Big Data: is it really useful?
Large swaths of data being available in structured & unstructured form, from various sources, is sort of inevitable. Most organizations and their leaders acknowledge the fact that in future data would be available in copious amounts, however where they find the challenge is being able to collect, collate, analyze, extrapolate and predict, by extracting valuable information from the data available.
Big Data, comes in massive volumes from variety of sources, right from social media chatter, to market place transactions, to global stock markets, right up-to the level of an item stored on a pallet in a warehouse at one of the many manufacturing facilities.
Smart sensors, RFID & the Internet of Things create massive amounts of data which is both structured and unstructured in nature, and the ability to store it while segregating it meaningfully is a major challenge. Large amount of data being generated in real-time in varied volumes/forms, requires a gigantic effort to store and sort data in real-time, so that it may be used to provide palpable benefits in future.
The data being collected from the various sources and being stored in a very organized manner, that too in real-time will bear little to no fruition; if it is not utilized rather analyzed to provide basis for future improvements, predict failures and highlighted trends and correlations which were previously unknown.
Machine learning & Big Data: the perfect marriage
This is where ML or machine learning comes into the picture. What machine learning does is detect patterns and trends which human analysts are bound to miss. Basically machine learning is the study and creation of algorithms which provide predictive analysis based on data provided. This field of data analytics deals with creation of complex models and algorithms which detect hidden patterns in data and provide predictions by forming baseline behavioral patterns, that too in real-time. This field of analytics is highly complex and extremely useful especially for manufacturing operations.
Imagine a highly complex manufacturing facility with numerous lines, manufacturing a variety of products with individual work-flows and patterns, with different recipes and each and every component of the operation providing data to the deployed MES application. This is where the ‘big’ of Big Data becomes a reality: every instance an activity or sub-process is performed, data is being generated from the shop-floor, with every lot and from every single piece of equipment.
Use Data to Tell the Future
While the MES would capture and subsequently store the collected information, it’s the Machine Learning algorithms, which would analyze the data as it is being collected to develop patterns and trends by comparing current and historical data to form predictions related to each and every aspect of manufacturing. It is through ML that future break-downs may be predicted - based on analysis and performance of a particular equipment, preventive measures can then be taken to ensure production carries on smoothly.
But the application of Machine Learning goes way beyond predicting failures. Depending on the capability of the MES vendor and their ability to use Machine Learning in analytics, the benefits a manufacturing plant may derive from Big-Data analytics can be massive.

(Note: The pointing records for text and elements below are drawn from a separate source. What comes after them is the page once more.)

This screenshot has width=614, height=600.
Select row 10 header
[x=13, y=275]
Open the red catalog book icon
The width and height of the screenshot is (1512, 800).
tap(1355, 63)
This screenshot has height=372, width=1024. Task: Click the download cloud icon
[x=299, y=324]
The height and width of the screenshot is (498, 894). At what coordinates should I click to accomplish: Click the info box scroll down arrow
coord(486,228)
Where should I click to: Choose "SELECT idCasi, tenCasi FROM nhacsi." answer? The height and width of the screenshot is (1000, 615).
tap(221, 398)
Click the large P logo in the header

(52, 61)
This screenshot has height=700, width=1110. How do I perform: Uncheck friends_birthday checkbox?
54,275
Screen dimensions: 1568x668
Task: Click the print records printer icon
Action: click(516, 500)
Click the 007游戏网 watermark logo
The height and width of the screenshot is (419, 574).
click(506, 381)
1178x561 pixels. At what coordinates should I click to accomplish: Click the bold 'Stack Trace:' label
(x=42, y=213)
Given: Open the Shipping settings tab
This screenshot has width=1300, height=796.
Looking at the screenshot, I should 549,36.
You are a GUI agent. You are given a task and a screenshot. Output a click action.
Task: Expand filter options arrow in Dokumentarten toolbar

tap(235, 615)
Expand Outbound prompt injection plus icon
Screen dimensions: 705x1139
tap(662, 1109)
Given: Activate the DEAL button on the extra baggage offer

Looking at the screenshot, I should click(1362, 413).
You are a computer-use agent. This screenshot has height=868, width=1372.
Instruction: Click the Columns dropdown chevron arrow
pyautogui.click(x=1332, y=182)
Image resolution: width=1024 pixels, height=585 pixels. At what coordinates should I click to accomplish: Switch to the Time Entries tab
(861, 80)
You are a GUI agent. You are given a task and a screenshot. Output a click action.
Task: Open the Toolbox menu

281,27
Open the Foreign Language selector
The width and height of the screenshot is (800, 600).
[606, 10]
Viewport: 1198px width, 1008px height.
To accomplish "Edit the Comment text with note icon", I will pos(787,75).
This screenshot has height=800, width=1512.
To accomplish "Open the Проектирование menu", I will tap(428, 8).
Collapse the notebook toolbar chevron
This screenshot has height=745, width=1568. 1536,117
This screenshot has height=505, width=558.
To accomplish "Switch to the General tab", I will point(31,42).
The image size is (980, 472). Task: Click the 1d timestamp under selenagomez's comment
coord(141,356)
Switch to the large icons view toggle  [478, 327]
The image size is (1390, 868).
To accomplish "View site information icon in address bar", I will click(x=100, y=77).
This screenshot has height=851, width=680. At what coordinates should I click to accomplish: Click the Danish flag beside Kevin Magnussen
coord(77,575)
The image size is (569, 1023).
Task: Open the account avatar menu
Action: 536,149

For instance, through the data being collected from the customer end through social media banter, it might be detected that a particular feature of a newly launched product is not being appreciated and that it needs to be modified in new production lots. This is where ML saves the day by providing feasible options and patterns which when followed or applied might result even in product innovation.
Final thoughts
Machine Learning, when applied across the whole data spectrum, is capable of generating hundreds of action models, where humans would be able to generate only a few. In simple terms Machine Learning is a part of data analytics, which should be considered an integral part of any analytics software deployed, especially in a manufacturing scenario where data is generated each and every second and that too in massive volumes.